San Marino. Nel 2015 BCSM inascoltata invitò Carisp a rifare il piano industriale, Antonio Fabbri

San Marino. Nel 2015 BCSM inascoltata invitò Carisp a rifare il piano industriale, Antonio Fabbri

 

L’informazione di San Marino

Dopo le prime raccomandazione del dicembre 2014, il carteggio indirizzato a Cassa fu fitto anche nel 2015 

Nel 2015 BCSM inascoltata invitò Carisp a rifare il piano industriale

Antonio Fabbri

Fin dal 2014 Banca Centrale di San Marino, raccomandava a Cassa di Risparmio (vedi l’informazione di ieri 06-06-2018) di redigere un Piano industriale realistico e di tracciare il quadro di una situazione aziendale attendibile soprattutto su stato dei crediti Delta, crediti non-Delta, previsioni di rientro di crediti di imposta dal fisco italiano, ipotesi di sviluppo della raccolta, solo per citare alcuni aspetti rilevati da Bcsm.

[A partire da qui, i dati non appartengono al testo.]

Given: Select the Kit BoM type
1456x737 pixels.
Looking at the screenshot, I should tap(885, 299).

Così se da un lato Via del Voltone il 10 dicembre 2014 aveva già espresso tutte le sue perplessità circa gli elaborati della allora dirigenza di Cassa di Risparmio ed aveva formulato alcune raccomandazioni per rivedere, secondo una prudente gestione, previsioni che riteneva eccessivamente ottimistiche, dall’altro a distanza di tre mesi pare che Carisp avesse fatto orecchie da mercante. 

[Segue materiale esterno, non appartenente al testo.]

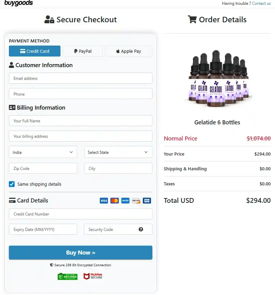Select the Amex card icon
The width and height of the screenshot is (275, 295).
pos(125,200)
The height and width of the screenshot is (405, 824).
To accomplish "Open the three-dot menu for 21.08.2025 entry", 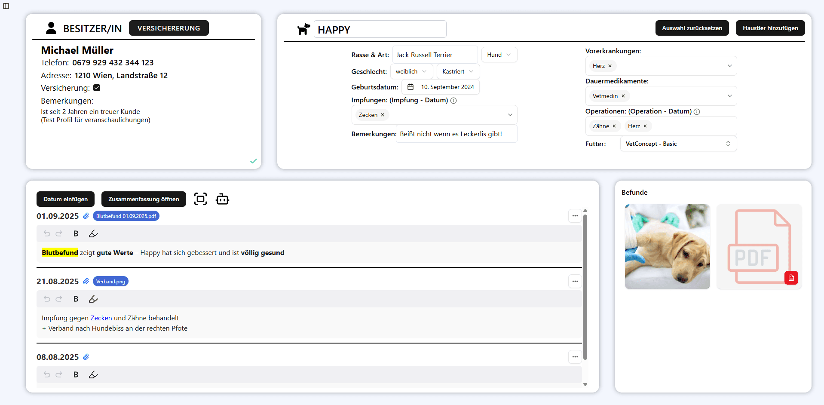I will pos(575,281).
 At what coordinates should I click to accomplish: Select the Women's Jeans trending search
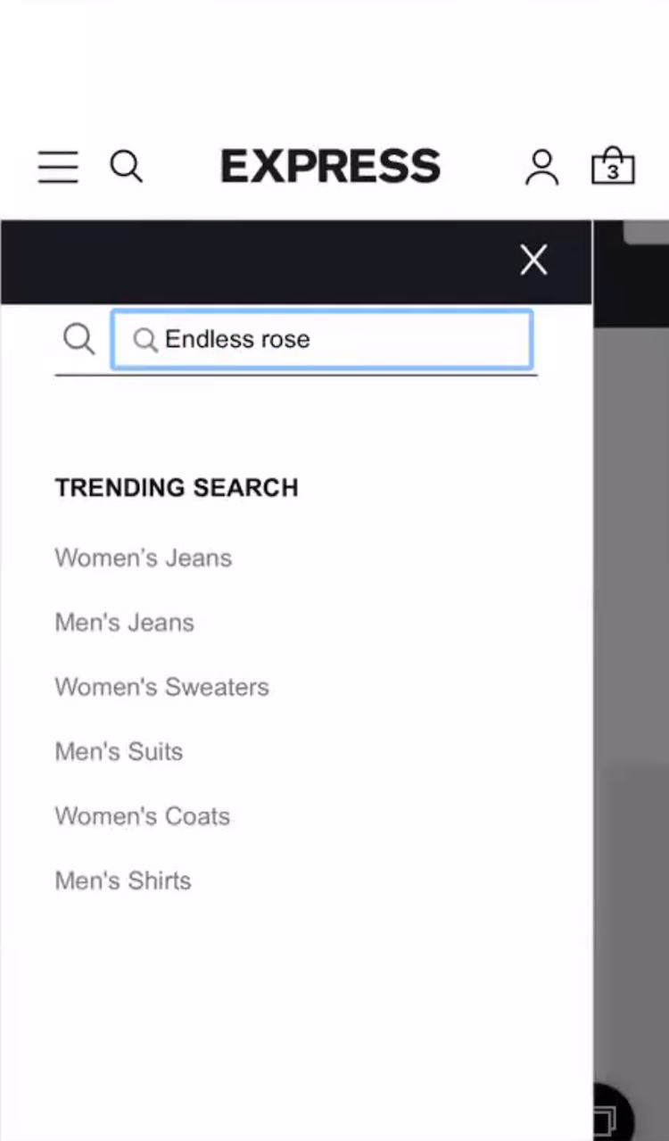tap(143, 558)
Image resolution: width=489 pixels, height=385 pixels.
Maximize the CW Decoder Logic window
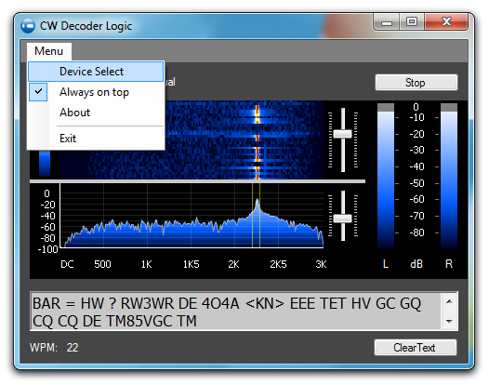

Questo, almeno, quanto emerge da un’altra lettera di raccomandazioni indirizzata, sempre da Banca Centrale a Cassa, a firma dell’allora direttore Mario Giannini.

Cosa ribadiva Bcsm il 9 marzo 2015 A seguito della comunicazione di Via del Voltone datata 10 dicembre 2014, l’allora governance di Cassa di Risparmio trasmise, il 14 gennaio 2015, Il Piano industriale e il Piano pluiriennale di recepimento in ambito di vigilanza. Banca Centrale, dopo averli esaminati, il 9 marzo 2015 ribadì però quanto aveva già osservato tre mesi prima.

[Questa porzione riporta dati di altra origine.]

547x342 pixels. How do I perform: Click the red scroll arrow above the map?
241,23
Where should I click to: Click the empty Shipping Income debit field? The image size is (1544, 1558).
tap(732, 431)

L’Autorità di vigilanza rilevava che i due documenti elaborati contenevano “una serie di assunzioni e ipotesi operative estremamente favorevoli, condizionate da fattori endogeni e di contesto esterno, questi ultimi al di fuori dal controllo e dall’azione di codesta Cassa di Risparmio, che potrebbero con un certo grado di probabilità essere disattese in futuro e dunque comportare fabbisogni patrimoniali aggiuntivi rispetto a quelli prospettati”. In sostanza ancora previsioni eccessivamente ottimistiche e con ogni probabilità non realizzabili, disse Bcsm.

Che cosa non quadrava a Banca Centrale Nove punti fondamentali del piano industriale non quadravano a Bcsm. Il problema è che erano gli stessi che l’Autorità di vigilanza aveva già evidenziato come improbabili nella prima missiva e che venivano quindi ribaditi. Tra questi il primo era la previsione di rientro di 200 milioni dalla Agenzia delle Entrate italiana, a titolo di restituzione del credito di imposta nell’ambito della vicenda Delta. Di questi, a dicembre 2014, l’allora dirigenza di Cassa prevedeva il rientro integrale. Una rosea previsione che, però,  già a marzo si era ridimensionata, prevedendo il rientro di 122milioni come restituzione di imposte dall’Erario Italiano. Erario che, notoriamente, non è però di manica larga. Tanto che anche su quell’importo Banca Centrale pose forti dubbi. Se infatti dalle relazioni della dirigenza di Cassa pareva ci si appestasse a raggiungere un accordo per una transazione e il relativo rimborso di quelle somme, era anche paventato il fatto che il Fisco italiano si stesse apprestando ad aprire un contenzioso tributario, cosa che poi avvenne, con lo scopo di trattenere, e non restituire a Cassa, l’intero importo. Banca Centrale pose nuovamente dubbi, poi, sul miglioramento delle performances di recupero crediti di Delta e, ancora, sulla cessione di Banca Kovanica, istituto croato di proprietà di Carisp, prevista al doppio del proprio patrimonio netto. Importo che, peraltro, era già a bilancio per 27,9 milioni a fronte di un valore del patrimonio della metà. Anomalia che Bcsm non mancò di rilevare di nuovo.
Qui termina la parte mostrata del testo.